Except for the headache that longs for more morphine, she's as light as air when she opens the door to the waiting room. The world is like a flat desert, and she sees nothing for miles. Wings, sparkly and slender as silk threads, are attached to her back; they'll fly her away.
In the waiting room, her father is sitting next to the woman wearing the garbage bag. The woman is really fat, so maybe it's a contractor bag. You could roll her, Trina thinks, and then she giggles. The doctor has made her so happy!
Her dad stands to greet her. He's tall, dark, and skinny. Long, long ago, her mother used to call him beanpole: My funny beanpole, I could grow cumquats off your arms. My funny beanpole, bend down a few stories, and give me a kiss. Two years ago, the apartment got so hot that he filled the tub with ice water, and they all took turns snorkeling for rubber duckies in their bathing suits.
He's frowning like he's worried, and suddenly her stomach turns. Something is wrong. What could it be? She knows, even though she can't remember. She did something bad.
Her temples throb. She cradles her head like she's wounded, because she wants him to know that she's hurting. There's a bruise on her cheek, but she doesn't know how she got it. "Daddy," she says, and she doesn't know why, but she's crying.
It smells like metal out; another explosion in midtown. They walk with their shirtsleeves over their noses to the car. His legs scrunch in the seat, and he has to bend into the steering wheel.

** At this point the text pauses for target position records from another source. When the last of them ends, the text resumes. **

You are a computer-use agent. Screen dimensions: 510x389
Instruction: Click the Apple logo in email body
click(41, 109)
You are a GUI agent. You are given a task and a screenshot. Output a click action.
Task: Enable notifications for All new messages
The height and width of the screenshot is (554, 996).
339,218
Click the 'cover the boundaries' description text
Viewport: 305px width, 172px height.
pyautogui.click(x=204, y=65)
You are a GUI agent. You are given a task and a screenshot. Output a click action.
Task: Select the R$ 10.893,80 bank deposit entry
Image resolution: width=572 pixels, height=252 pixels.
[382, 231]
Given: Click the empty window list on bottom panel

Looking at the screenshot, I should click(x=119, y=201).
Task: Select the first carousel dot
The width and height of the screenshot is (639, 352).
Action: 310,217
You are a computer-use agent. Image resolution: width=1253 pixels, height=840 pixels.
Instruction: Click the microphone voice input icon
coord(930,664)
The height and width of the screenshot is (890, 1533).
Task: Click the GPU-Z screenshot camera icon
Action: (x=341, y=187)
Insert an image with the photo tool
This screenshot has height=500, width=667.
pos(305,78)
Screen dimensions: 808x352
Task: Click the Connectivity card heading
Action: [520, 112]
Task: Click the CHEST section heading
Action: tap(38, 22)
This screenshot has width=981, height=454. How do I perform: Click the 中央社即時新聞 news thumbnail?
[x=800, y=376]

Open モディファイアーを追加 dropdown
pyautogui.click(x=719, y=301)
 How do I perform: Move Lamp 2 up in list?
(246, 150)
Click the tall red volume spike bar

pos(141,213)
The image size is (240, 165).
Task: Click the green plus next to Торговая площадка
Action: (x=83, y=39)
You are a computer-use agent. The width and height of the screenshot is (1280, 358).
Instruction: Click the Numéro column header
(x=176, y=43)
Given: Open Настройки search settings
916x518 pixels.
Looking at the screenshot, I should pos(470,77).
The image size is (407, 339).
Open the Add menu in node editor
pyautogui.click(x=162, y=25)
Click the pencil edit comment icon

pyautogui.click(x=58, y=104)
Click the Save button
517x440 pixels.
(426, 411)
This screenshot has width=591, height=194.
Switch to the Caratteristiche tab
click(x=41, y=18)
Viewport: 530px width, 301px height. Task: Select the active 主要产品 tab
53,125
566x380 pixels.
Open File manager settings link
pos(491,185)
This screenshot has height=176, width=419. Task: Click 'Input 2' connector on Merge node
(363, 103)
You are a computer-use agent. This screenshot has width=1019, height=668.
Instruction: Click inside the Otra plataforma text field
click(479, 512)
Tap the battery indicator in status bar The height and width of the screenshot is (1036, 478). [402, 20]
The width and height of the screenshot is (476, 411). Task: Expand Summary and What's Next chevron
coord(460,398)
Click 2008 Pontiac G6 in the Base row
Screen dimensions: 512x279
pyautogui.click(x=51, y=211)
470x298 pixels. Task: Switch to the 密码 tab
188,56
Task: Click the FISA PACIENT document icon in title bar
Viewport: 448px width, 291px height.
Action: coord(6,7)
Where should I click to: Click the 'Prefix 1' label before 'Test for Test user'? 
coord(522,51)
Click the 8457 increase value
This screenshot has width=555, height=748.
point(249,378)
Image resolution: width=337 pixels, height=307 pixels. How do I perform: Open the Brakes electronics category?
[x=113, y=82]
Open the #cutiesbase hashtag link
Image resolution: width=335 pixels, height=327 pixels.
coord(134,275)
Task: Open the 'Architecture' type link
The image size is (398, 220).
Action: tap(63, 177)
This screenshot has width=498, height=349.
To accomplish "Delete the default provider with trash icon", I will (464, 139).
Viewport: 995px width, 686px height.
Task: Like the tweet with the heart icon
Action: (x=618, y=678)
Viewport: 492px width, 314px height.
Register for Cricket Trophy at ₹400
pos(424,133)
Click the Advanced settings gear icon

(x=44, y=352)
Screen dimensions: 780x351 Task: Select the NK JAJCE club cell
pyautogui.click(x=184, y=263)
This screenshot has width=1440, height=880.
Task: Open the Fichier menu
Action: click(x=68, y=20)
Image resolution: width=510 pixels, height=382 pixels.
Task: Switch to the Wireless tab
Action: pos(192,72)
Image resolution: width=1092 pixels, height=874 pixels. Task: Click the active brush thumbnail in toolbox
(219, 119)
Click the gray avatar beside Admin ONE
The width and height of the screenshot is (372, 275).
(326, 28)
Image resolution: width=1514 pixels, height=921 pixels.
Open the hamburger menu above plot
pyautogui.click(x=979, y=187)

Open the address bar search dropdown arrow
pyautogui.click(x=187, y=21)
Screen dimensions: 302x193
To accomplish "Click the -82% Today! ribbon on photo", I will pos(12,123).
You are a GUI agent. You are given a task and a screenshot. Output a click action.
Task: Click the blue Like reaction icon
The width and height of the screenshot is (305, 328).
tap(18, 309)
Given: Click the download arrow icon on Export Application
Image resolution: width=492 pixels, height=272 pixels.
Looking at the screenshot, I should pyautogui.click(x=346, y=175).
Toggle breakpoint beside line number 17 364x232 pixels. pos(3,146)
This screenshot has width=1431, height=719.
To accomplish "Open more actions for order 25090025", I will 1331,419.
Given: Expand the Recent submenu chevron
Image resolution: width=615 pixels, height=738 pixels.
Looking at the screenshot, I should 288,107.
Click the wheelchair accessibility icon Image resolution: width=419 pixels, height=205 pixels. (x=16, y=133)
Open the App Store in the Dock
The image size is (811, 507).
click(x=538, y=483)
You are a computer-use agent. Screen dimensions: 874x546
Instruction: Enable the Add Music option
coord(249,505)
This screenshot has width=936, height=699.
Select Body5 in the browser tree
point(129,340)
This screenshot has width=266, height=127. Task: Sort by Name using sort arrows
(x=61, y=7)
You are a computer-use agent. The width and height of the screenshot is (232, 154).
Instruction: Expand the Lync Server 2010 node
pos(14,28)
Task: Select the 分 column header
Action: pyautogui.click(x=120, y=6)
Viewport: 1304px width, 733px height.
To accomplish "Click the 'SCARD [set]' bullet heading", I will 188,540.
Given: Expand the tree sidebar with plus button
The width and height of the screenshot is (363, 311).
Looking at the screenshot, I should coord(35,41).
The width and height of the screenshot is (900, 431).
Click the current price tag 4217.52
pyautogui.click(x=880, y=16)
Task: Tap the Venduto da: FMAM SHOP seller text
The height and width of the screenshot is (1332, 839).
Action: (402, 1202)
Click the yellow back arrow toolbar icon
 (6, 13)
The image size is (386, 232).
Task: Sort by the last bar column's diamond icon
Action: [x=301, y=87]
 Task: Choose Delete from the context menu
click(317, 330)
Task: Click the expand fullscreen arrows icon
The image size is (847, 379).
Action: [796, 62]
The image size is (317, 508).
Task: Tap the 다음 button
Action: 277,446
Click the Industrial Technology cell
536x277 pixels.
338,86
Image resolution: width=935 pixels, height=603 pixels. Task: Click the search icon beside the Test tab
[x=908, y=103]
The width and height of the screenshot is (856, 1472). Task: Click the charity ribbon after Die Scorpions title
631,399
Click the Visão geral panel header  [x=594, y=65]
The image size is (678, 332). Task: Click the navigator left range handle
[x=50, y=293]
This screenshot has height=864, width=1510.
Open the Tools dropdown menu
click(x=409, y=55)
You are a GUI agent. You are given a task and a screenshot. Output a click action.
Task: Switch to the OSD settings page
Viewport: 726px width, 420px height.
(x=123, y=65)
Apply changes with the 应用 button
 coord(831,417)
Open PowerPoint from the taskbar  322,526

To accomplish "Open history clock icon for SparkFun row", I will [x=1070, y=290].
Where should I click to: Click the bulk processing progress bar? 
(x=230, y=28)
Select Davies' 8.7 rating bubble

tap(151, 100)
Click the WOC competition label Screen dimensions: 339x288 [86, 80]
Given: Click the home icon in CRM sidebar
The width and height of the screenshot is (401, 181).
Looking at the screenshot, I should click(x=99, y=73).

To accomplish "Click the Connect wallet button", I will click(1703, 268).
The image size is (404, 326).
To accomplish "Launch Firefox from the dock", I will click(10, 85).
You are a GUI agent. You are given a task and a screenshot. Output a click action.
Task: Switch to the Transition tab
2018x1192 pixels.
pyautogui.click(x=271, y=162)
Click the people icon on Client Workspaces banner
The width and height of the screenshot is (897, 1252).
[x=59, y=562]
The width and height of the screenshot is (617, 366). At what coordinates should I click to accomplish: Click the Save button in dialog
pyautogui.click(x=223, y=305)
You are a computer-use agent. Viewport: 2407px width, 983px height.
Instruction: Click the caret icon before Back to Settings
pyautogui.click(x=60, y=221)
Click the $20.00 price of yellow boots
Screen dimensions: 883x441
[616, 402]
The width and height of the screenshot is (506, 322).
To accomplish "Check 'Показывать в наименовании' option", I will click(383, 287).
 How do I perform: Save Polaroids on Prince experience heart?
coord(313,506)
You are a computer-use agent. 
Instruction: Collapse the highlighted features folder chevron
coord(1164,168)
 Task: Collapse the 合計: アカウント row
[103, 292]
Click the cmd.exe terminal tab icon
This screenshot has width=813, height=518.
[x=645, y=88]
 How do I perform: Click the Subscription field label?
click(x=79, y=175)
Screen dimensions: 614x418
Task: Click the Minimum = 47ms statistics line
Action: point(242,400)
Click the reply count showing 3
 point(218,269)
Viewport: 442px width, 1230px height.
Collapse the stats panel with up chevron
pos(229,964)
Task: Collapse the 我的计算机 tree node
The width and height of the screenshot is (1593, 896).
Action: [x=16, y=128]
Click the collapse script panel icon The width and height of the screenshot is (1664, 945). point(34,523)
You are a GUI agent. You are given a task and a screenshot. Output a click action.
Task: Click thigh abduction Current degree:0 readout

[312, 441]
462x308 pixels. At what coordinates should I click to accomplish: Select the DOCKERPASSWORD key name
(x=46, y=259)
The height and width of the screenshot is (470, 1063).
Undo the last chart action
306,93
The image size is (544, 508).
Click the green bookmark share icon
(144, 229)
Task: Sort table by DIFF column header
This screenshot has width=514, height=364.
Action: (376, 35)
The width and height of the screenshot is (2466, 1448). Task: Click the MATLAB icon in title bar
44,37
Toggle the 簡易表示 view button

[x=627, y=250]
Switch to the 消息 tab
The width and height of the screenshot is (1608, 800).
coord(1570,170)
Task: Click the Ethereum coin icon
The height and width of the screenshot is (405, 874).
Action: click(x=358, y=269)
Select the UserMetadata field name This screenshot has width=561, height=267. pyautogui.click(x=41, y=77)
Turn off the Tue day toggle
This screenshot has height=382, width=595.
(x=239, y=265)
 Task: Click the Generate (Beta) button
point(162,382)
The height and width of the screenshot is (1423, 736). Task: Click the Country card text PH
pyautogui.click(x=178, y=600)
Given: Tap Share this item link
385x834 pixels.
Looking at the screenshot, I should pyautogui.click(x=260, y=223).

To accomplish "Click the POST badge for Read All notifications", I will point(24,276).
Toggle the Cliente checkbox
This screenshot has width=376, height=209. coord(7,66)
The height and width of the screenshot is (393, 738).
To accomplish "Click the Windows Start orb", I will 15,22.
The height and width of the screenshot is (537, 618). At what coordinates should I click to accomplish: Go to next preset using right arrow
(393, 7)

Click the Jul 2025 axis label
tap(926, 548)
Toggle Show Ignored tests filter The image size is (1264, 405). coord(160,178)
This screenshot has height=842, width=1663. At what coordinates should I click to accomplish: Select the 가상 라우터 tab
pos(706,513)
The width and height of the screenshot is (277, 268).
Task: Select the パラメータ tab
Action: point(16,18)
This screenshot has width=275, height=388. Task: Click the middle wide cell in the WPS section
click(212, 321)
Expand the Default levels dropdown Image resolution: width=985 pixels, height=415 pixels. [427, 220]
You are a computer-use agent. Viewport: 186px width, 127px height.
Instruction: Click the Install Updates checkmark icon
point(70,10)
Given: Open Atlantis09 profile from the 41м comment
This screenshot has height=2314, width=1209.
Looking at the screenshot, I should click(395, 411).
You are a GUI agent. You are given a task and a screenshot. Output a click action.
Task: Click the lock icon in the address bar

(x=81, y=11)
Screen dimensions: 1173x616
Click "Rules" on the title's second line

She thinks maybe he's going to hit her, which is stupid, because he's never once hit her in her life. But he only raises his hand to make sure her sleeve stays over her nose. He holds it there, so she doesn't have to talk for a long while. He takes care of her, which, come to think of it, he's always done. After a long while, he takes his hand away, so she raises her own hand to keep her shirt in place. Out the window, ashes fall like rain. If you think of them as black dandelion wishes, they're almost pretty.